Standard deviation is the square root of the variance. Like the variance, the standard deviation calculates the dispersion between a given value and the mean. The differences from the mean are easier to express with standard deviation than with variance because standard deviation is expressed in specific measurement units that are organized in tiers. The values, expressed as two standard deviations or one standard deviation, tell how far from the mean these values are.

Correlation

When a variable changes as a result of a change to another variable, the two variables are said to correlate. For example, there is a correlation between income and taxation . Generally , the more money we make, the more taxes we pay.

Caution

It is extremely important to understand correlation as it relates to data mining not only because of its predictive value, but also because correlated attributes can actually appear to be predictions.

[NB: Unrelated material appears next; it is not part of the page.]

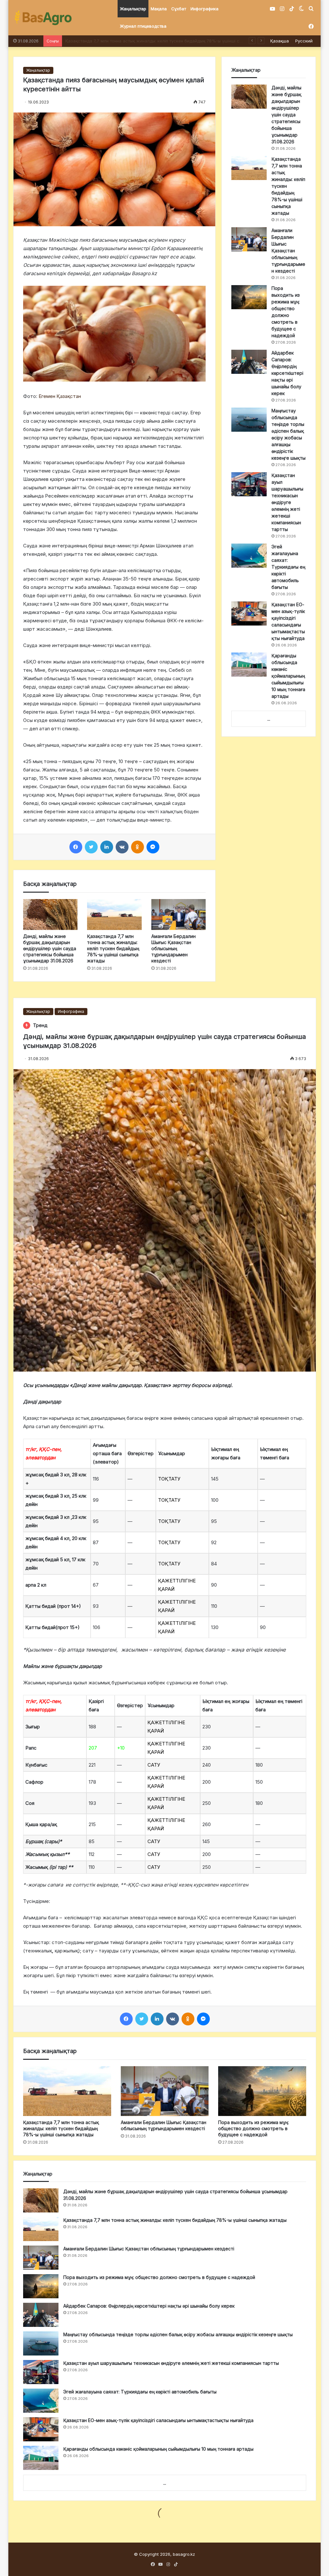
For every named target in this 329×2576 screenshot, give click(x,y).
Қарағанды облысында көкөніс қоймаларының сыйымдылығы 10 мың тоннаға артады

For instance, your data-mining model can predict with 100 percent accuracy that whenever the month is December, the season is winter in the Northern Hemisphere. This simple example shows that if the data was less obviously correlated, you might think you had built an especially accurate predictive model. Generally, if you begin to notice that your predictions are 100 percent on target all the time, you've probably discovered a correlation and not a pattern.

Regression

After you find a correlation, it's important to measure the rate of change between one variable and another. Regression tries to find the pattern of change between one variable and another in order to make accurate predictions based on the change in the values of a given variable. For example, there could be a direct correlation between the miles driven with a given car and the amount of gas it consumed for every mile on that trip. By understanding the ratio of miles per gallon, it's possible to predict how much gas a car will consume in 30 miles.

Learning from Historical Data 16

Data mining predicts future results, but it also draws conclusions about past events. When drawing conclusions about past data, the goal of the data-mining process isn't to make predictions but to understand the cause and effect relationships between elements of data.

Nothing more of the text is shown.